All of these observations illustrate the tremendous diversity that exists for orphan receptors with respect to their relationships with small molecules and allows us to redefine the term “ligand” for nuclear receptors. Historically, since the discovery of the superfamily started with the characterization of steroid receptors (i.e., receptors with nanomolar affinity for very selective ligands that are typically hormones synthesized in specific tissues in the organism), it was thought that most, if not all, NRs should have ligands with similar characteristics. The characterization of “sensors” such as PPARs, LXRs, FXRs, PXR/CAR, and even RXRs has prompted a reevaluation of this definition because the LBDs of these receptors bind a large number of molecules, often derived from food or intermediate metabolism products and present at very high physiological concentrations relative to steroid hormones, with a much lower affinity (typically in the micromolar range). Thus, it became clear that NRs do bind not only hormones or morphogens, such as retinoic acid, but also a much broader set of small molecules. If we consider all orphan receptors, we can see that there is a continuum between small molecules forming prosthetic groups tightly linked to the receptor and exchangeable molecules with signaling activities. The main challenge for future work will be to decipher which of the newly discovered “ligands” of orphan receptors are physiologically relevant molecules with a signaling role (i.e., carrying biological information). For this, the emphasis will have to shift from structural studies that were extremely powerful in revealing the nature of these molecules to in vivo analyses of their biological role.
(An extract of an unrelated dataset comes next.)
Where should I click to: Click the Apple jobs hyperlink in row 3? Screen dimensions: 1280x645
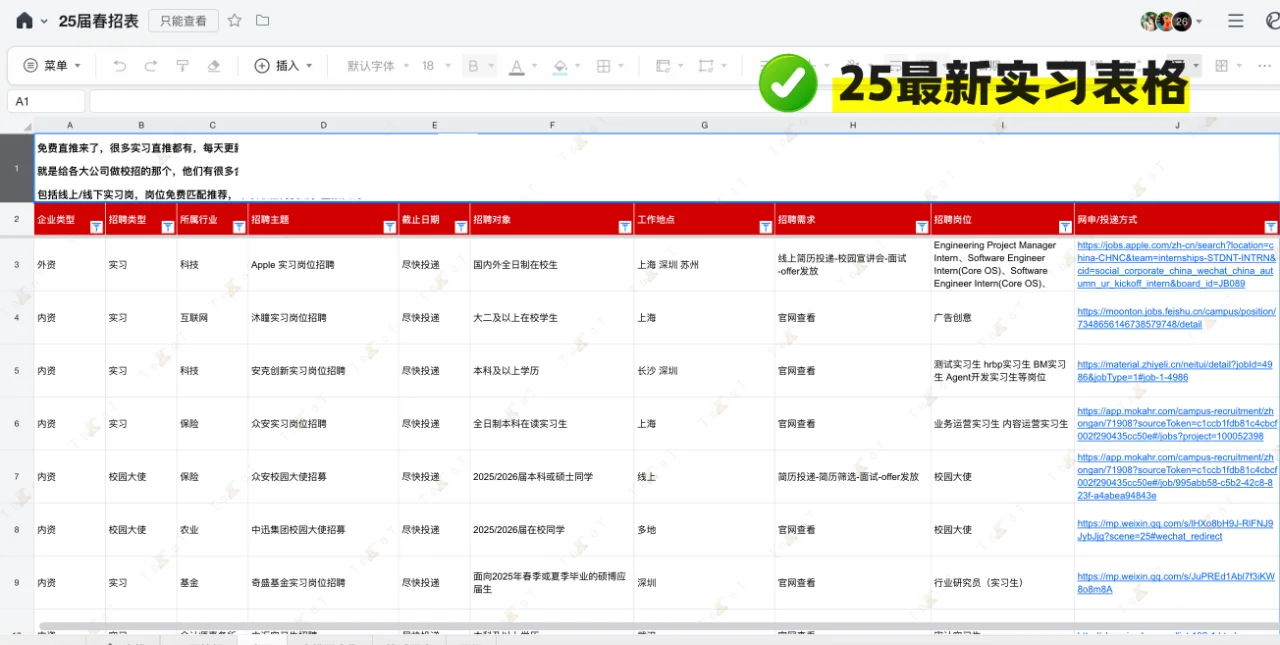coord(1176,265)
However, in trying to physiologically link a new ligand to an orphan receptor, an instructive paradigm to look at is the estrogen receptors and the enzyme, aromatase, that produces their ligand. The reproductive roles of the estrogen receptors α and β were succinctly determined by gene targeting (Lubahn et al., 1993; Krege et al., 1998; Dupont et al., 2000). The reproductive phenotype of the aromatase knockout only reinforced its role in producing the signal that regulates the estrogen receptors (Fisher et al., 1998; Honda et al., 1998; Nemoto et al., 2000). Thus, inactivation of an enzyme that produces a putative ligand should phenocopy part or all of a receptor phenotype.

The Paradox: Toward Pharmacology of Orphan Receptors?
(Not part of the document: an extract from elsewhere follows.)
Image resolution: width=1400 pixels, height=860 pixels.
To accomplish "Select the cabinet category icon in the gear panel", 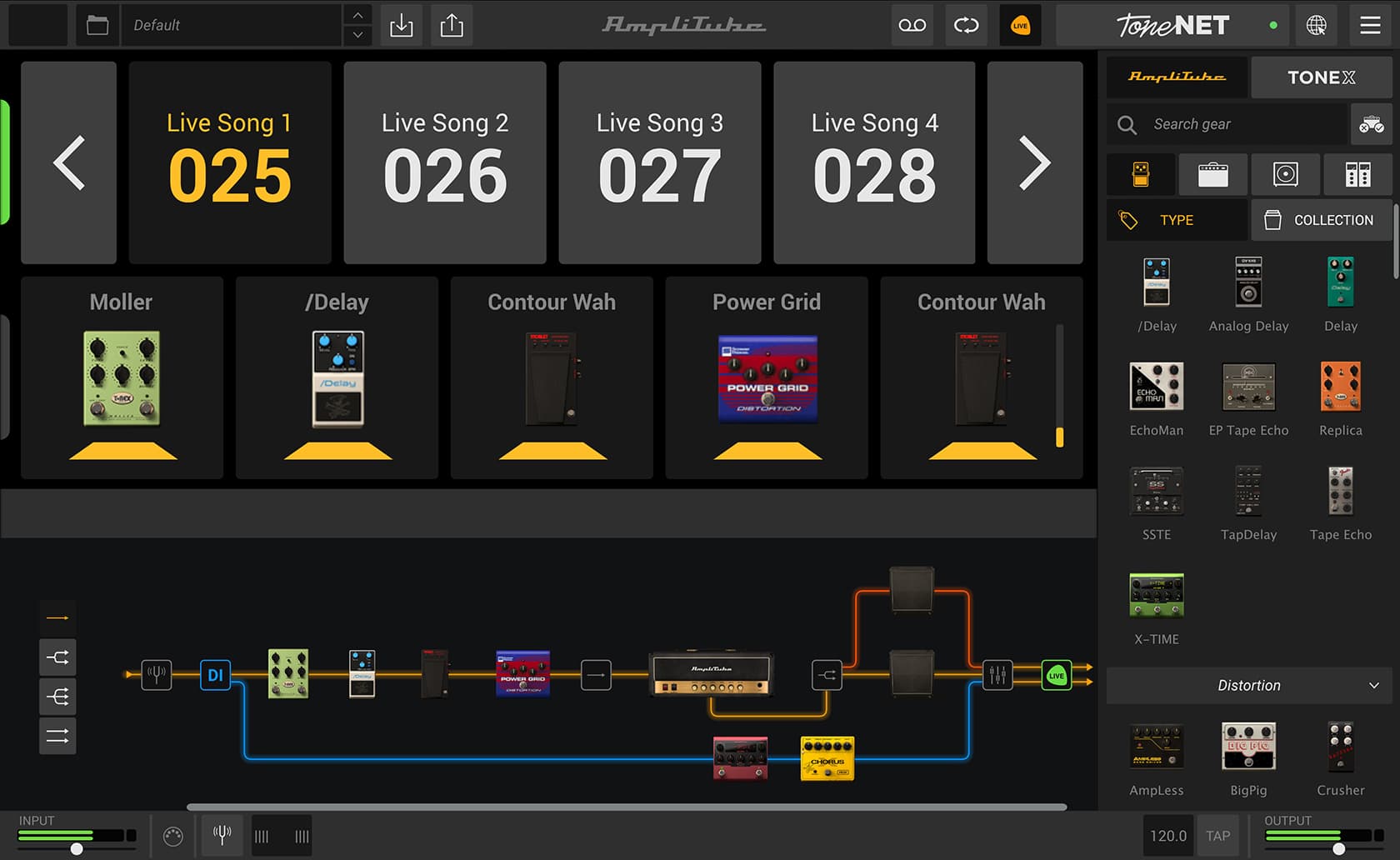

To conclude, one cannot help but comment that this wide diversity of mechanisms is very good news for pharmacologists. Examples such as ERRγ clearly show that even if an orphan NR has apparently no ligand and an empty pocket, it can still be a valid pharmaceutical target, potentially bound and regulated by drug molecules. The same is likely to be true for other receptors, such as LRH-1, SF-1, and the RORs, making them promising pharmaceutical targets as well.

Finally, it is also important to note that numerous orphan receptors form heterodimers with RXR (Mangelsdorf and Evans, 1995). This functional property seems to be critical for the true orphans of the NR4A subfamily (NGFI-B and NURR1 but not NOR1) (Perlmann and Jansson, 1995; Zetterstrom et al., 1996), because these heterodimers were shown to be responsive to RXR specific ligands, adding yet another mechanism by which the transcriptional activity of these physiologically essential receptors can be regulated.

Tables 1, 2, 3, 4, 5, 6, 7, 8, 9, 10, 11, 12, 13, 14, 15, 16, 17, 18, 19, 20, 21, 22, 23, 24, 25 summarize the functions, biologic activities, structural properties, and ligands of these receptors.